Katie Peterson | Staff Writer
All of the fitness facilities on Fort Leavenworth officially closed March 24 because of COVID-19 precautions, but that doesn’t mean that the chance for exercise is gone.
Fort Leavenworth residents are still permitted to exercise outdoors as long as proper social distancing is observed, and research has shown that outdoor exercise is actually better for overall physical and mental health.
“When you are underneath the sun, it regulates your hormones and helps stimulate serotonin levels in your body,” said Karyn Smith, International Science Sports Association certified personal trainer and sports nutritionist. “Your body is always trying its best to create homeostasis, which is pretty much just trying to get your heart rate to be the same, your blood levels to be the same, sugar levels to be the same and, believe it or not, your weight to be the same. …When we’re trying to create homeostasis that’s a healthy body.”
Smith works as a personal trainer at both Gruber Fitness Center and Harney Sports Complex, and leads group fitness classes including indoor cycling, power pump and high-intensity interval training, but she said taking time to exercise outside provides extra benefits that organized inside exercise does not.

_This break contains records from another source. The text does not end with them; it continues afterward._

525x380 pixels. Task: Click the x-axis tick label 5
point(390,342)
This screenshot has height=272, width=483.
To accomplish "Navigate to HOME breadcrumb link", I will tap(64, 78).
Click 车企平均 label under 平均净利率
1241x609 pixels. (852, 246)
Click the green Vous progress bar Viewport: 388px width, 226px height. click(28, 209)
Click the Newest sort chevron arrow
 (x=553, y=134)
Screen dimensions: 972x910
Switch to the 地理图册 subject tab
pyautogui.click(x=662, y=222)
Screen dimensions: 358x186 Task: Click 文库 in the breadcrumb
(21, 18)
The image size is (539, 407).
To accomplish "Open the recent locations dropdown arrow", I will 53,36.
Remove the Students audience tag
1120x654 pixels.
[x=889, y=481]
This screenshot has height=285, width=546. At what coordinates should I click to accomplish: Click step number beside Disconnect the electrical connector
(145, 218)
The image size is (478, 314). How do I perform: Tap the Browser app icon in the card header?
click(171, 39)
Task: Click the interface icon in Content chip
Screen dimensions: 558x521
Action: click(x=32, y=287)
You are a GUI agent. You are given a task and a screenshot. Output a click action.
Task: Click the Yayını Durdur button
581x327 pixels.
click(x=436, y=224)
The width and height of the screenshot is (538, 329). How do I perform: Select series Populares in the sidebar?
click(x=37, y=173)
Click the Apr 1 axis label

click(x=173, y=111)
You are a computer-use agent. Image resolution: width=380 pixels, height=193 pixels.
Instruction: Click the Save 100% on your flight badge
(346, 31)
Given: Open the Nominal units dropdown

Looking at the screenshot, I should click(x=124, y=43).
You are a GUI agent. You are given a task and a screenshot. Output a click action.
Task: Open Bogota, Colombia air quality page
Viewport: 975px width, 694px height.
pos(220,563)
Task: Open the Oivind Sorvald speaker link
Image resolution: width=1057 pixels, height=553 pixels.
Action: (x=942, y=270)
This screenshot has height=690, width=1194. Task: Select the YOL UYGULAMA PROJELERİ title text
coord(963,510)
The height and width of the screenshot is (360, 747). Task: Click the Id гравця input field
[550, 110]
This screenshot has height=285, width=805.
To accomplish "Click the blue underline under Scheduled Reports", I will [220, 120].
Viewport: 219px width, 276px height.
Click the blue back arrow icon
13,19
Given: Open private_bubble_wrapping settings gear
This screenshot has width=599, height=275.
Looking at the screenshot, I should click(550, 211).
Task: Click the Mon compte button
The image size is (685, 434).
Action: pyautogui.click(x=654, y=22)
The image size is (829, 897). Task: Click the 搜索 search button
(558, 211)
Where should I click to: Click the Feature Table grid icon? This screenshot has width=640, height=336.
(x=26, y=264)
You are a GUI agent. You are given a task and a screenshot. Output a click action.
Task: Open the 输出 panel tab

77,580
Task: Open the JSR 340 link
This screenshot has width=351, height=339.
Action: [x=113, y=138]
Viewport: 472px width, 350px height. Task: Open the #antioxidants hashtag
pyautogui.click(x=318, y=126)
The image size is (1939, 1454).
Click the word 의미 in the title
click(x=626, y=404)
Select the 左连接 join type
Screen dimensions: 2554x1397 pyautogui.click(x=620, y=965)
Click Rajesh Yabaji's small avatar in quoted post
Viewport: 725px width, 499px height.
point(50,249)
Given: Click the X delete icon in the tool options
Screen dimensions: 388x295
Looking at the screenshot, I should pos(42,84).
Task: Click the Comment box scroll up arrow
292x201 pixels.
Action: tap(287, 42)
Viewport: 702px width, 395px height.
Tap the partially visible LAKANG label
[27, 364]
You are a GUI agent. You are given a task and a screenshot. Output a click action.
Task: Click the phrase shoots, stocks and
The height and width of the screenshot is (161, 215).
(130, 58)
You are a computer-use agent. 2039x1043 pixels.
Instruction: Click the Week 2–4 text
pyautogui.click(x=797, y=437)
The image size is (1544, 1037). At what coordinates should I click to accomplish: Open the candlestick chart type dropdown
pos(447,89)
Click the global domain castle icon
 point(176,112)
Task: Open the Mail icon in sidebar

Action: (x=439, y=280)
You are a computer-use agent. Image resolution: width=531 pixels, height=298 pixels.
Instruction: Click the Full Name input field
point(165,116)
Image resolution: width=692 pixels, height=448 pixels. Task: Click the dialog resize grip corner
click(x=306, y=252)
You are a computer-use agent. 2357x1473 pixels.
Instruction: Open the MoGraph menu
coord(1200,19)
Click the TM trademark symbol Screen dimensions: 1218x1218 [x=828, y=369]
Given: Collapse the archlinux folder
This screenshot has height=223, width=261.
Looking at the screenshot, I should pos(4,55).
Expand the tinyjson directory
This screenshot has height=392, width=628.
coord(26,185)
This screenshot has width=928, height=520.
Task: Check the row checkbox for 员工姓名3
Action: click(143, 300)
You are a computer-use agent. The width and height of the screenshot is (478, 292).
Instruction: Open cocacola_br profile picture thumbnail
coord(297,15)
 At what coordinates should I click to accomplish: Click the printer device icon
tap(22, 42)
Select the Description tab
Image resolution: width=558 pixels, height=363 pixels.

“People just being outside puts them in a different, bigger picture that helps them be more appreciative of their natural surroundings. Sometimes it is just remembering that there is beauty beyond the four walls that you’re enclosed in,” Smith said. “Plus, exercising outside has variables that you cannot create inside. Variables are things such as temperature or precipitation.
“Your body needs variables to figure out its surroundings, and it makes you more mentally aware, and it makes you more reactive,” she said. “Our bodies are made to adjust. We’re supposed to go through seasons of change. When you don’t get those seasons of change you will actually continue to decrease hormone stimulation.”
There are several exercises people can do outside, Smith said, including power walks and jogging for cardiovascular health, and body-weight strength exercises like planks, and triceps dips and incline push-ups using a step or bench.
“Just doing these exercises outside stimulates sweat,” Smith said. “Most people are eating a lot of packaged foods right now, so their body is swimming with toxins, but they’re not sweating and releasing the toxins.”
Exercising outside helps with mental well-being, too, Smith said.
“Morning or evening walks create calm and peaceful thoughts,” Smith said. “An evening walk outside helps you balance your mood and morning walks can help energize you to be more motivated.
“I’m passionate about having a spiritual side of your life, so just being aware of things like love and purpose, sometimes when you’re outside you can feel and be more connected to that,” she said.
Post offers several different places for people to get outside, including the parks near the housing communities and the floodplain trails near Sherman Army Airfield.
Neil Bass, Directorate of Public Works natural resources specialist, is currently preparing a grant request to the National Environmental Education Foundation, which, if approved, will allow Bass to incorporate more health and wellness activities around the trail with the help of Smith and other health experts.